The DHS’s Office of Targeted Violence and Terrorism Prevention provides funding for projects aimed at combating domestic extremism. The Jan. 6 insurrection at the U.S. Capitol underscores the threats from rising extremism.
Under the Trump adminstatoin, the office provided $500,000 to allow American University to study the “growing threat of violent white supremacist extremist disinformation.” But the Trump administration also canceled a grant aimed at studying neo-Nazis.
The Trump administration has been accused of ignoring the threats of domestic terrorism, a term that DHS didn’t use under Trump, according to Elizabeth Neumann, the former DHS’ assistant secretary for counterterrorism and threat prevention.
“We did expand domestic terrorism prevention under Trump, but when it came to questions of how we could change the domestic terrorism statute to charge people more easily, there were no adults at the White House who were willing to go there, nor was anyone willing to define the threat,” Neumann said.

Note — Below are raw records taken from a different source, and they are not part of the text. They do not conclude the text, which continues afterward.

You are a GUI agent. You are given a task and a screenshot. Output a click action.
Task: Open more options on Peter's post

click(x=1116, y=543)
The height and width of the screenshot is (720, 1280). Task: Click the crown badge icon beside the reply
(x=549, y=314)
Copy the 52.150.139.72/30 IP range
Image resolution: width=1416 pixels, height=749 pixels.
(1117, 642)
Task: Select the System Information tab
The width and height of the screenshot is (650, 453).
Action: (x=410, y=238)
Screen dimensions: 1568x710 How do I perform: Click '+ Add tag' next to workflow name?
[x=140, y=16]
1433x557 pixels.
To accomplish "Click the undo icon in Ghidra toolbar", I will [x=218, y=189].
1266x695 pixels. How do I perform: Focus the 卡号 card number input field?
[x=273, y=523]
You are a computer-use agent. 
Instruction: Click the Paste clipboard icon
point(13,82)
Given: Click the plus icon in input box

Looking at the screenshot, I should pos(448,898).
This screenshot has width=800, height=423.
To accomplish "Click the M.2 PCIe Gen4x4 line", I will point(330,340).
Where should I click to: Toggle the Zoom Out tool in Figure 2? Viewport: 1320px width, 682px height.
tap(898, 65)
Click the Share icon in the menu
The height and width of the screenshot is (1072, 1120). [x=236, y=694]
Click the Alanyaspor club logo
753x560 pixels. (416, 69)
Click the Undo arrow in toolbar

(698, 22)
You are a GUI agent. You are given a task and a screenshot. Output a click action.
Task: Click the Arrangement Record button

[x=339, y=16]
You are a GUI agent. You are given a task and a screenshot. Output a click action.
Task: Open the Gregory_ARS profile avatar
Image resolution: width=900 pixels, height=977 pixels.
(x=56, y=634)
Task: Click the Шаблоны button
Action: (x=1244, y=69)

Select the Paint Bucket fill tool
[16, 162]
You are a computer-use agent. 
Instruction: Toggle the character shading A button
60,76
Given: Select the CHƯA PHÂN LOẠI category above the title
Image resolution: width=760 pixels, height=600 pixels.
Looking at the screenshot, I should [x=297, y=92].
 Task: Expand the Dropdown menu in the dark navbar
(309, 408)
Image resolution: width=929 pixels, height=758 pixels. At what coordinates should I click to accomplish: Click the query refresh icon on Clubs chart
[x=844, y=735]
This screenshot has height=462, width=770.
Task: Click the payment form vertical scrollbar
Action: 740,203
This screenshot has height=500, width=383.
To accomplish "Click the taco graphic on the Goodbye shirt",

Biden’s DHS isn’t shying away domestic violent extremism.
“Domestic violent extremism poses one of the gravest threats to our homeland, and Secretary [Alejandro] Mayorkas has made clear that combatting it is a top priority. Our primary responsibility is to protect the safety and security of the American people, which means taking actions to prevent violence before it occurs,” a DHS spokesperson said.
Posted: February 12th, 2021 under News Story.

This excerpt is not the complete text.